熊の胆嚢は漢方薬に使えるのであとで乾燥させておこう。
内臓を処理したら肉を冷やす。獲物の体温を下げて雑菌の繁殖を防ぐのだ。本来は川に浸けておくのだけど、ここは魔法で一気に冷やしてしまう。
十分に冷えたので本格的に解体開始。まずは毛皮剥ぎ。逆さ吊りしていたクマを地面に降ろし、内側から外側に向かっていく感じに割いていく。このとき毛が肉に付いてしまうと後々処理が大変なので注意する。

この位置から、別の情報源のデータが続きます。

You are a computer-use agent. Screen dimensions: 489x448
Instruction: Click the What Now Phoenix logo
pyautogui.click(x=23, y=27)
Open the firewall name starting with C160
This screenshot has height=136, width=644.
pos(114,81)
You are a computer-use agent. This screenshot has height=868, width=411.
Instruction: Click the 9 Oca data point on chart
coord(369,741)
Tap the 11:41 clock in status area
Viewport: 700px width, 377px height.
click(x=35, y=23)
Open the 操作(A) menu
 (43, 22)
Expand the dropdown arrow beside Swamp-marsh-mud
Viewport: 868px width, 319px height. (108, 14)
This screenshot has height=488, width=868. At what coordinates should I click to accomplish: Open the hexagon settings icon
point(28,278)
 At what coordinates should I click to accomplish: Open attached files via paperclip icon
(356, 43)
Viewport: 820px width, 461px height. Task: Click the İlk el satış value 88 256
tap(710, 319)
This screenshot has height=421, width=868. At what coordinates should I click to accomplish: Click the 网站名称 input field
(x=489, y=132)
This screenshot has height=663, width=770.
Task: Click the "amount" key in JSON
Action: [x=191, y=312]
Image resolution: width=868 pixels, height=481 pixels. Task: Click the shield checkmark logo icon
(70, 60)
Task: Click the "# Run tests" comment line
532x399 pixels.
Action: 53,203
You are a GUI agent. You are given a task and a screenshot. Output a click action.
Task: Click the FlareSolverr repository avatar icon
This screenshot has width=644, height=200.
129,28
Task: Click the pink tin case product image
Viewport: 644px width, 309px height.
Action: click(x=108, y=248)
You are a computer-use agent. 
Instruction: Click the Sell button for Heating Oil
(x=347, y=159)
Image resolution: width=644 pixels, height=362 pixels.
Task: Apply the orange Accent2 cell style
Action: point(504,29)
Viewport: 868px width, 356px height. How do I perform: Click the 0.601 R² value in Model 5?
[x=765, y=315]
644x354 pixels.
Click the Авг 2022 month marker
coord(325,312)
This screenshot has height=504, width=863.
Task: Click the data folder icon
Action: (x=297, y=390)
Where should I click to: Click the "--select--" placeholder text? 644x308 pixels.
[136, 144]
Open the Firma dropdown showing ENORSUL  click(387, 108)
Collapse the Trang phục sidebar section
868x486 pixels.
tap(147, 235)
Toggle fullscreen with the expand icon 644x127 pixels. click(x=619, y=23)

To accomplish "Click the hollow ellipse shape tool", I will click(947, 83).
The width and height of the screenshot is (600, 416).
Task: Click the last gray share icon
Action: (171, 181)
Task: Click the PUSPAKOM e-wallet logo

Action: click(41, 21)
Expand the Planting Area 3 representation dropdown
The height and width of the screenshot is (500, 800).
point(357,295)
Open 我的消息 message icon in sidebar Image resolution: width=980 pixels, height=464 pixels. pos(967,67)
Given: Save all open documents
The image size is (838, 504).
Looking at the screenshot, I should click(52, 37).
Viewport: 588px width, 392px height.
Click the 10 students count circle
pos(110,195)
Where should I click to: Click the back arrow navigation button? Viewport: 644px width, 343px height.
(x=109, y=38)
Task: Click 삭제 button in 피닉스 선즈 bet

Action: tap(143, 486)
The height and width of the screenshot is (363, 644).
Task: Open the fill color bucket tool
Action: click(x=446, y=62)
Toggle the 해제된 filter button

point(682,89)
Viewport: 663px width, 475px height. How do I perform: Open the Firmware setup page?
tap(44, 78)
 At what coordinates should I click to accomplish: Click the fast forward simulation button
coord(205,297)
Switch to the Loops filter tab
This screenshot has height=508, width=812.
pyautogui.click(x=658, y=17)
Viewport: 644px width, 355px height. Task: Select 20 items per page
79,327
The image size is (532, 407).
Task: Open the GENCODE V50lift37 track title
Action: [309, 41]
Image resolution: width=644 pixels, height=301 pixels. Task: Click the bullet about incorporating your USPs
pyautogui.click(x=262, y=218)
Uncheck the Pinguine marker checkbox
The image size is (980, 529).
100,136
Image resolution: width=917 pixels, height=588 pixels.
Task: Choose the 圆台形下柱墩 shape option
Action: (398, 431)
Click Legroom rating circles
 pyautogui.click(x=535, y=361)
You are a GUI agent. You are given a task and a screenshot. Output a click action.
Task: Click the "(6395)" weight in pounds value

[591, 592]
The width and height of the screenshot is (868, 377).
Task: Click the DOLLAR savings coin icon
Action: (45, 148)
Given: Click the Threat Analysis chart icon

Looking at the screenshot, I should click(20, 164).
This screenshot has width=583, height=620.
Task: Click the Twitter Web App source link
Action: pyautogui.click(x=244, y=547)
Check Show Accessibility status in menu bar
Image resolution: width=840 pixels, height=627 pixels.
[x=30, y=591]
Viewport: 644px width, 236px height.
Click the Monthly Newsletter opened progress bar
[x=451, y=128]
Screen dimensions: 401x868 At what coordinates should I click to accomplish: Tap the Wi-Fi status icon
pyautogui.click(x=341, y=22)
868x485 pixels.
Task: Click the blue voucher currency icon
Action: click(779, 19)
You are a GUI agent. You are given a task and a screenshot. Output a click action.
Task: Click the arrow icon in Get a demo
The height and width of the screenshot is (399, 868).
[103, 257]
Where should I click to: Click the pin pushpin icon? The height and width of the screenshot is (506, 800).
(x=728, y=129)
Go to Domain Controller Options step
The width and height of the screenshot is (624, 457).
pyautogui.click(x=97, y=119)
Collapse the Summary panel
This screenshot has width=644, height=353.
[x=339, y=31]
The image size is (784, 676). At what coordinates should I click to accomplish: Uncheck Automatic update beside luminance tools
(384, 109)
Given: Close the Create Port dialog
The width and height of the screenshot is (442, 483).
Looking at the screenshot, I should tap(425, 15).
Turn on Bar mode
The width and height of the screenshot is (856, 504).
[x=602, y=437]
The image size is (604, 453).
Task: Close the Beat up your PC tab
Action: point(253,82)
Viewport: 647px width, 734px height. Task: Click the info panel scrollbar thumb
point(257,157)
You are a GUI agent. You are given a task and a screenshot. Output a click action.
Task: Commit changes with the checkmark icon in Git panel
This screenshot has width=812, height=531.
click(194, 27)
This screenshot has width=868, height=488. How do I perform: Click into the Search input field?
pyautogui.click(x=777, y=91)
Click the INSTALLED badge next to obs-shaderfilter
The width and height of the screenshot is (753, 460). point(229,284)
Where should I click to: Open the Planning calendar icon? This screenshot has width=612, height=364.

毛皮が剥げたらその毛皮を作業台として肉を解体していく。この時点で三ちゃん以外の少年たちは(唯一の青年以外)全員吐いてしまったのは見て見ぬふりをするべきだろうか?
まぁとりあえず解体完了。三ちゃんたちに食べさせる分以外はアイテムボックスに収納し、同時に鉄鍋などの調理道具一式を取り出す。
クマ肉はうまみが強いので鍋料理向きだ。
まずは味噌に漬け込んで肉の臭みを取る。本当はこのまま一晩おいておきたいけど時間がないから聖魔法で時間を加速させて完了だ。
『なんという才能の無駄遣い』
これ以上ないほど有効活用しておりますが?
土魔法で竈を作製。
クマ肉を入れた鍋に水魔法で水を注ぎ、火魔法を使って加熱。そしてアク取り、アク取り、そしてアク取り。
いったん鍋からお湯を捨てて、新しくお湯を入れて肉を洗う。これもアク取りの一種だ。
もう一度水を入れて再加熱。山で取っておいた食べられる山菜も入れて、そして味付け。本当はみりんや醤油を使いたいけど手に入らないので城の台所から奪って――ごほん、譲ってもらった味噌ベースの味付け。
さっそく味見してみて、と……。
「……うん、上出来」
我ながら完璧な出来じゃなかろうか。
『なぜあんなテキトーな味付けで美味しい鍋ができるのでしょう?』
なぜなら私が天才だからさ。
三ちゃんの空腹がもう限界そうだったのでお椀に盛り、食べてもらうことにした。
「――うむ! うまいな! こんなうまい食事は初めてだ!」
かなり嬉しいことを言ってくれたけど、ちょっと大げさじゃないかしら?
『……この時代は滅多に肉を食べませんし、きちんと血抜き処理やアク取りをしたものとなれば尚更でしょう。あと『織田信長』であれば食事はすべて毒味済みの冷えたご飯であるはずですし、温かい料理という意味でもうまい食事なのではないでしょうか?』
真っ当なツッコミをされてしまった。ここは『愛情が最高の調味料!』って展開だと思うよ?
『はいはい』
もはやツッコミすらされなくなってしまった……。
三ちゃんは鍋一つ食べ尽くす勢いでおかわりをしてくれた。嬉しいけどクマのお肉は食べ過ぎると脂でお腹を下す可能性があるので注意しなさいね?
「……よく食えますよね」
三ちゃんの後ろにいた青年(唯一吐いてなかった人)がそんなことをつぶやいていた。嘔吐こそしなかったものの鍋に手を伸ばす様子はない。やはり動物の解体はグロテスクだったか。
ちなみにその青年の名前は
『……この時期、森可成はまだ美濃で土岐氏に仕えていたはずですが、どういうことでしょう?』
私に聞かれても知らんがな。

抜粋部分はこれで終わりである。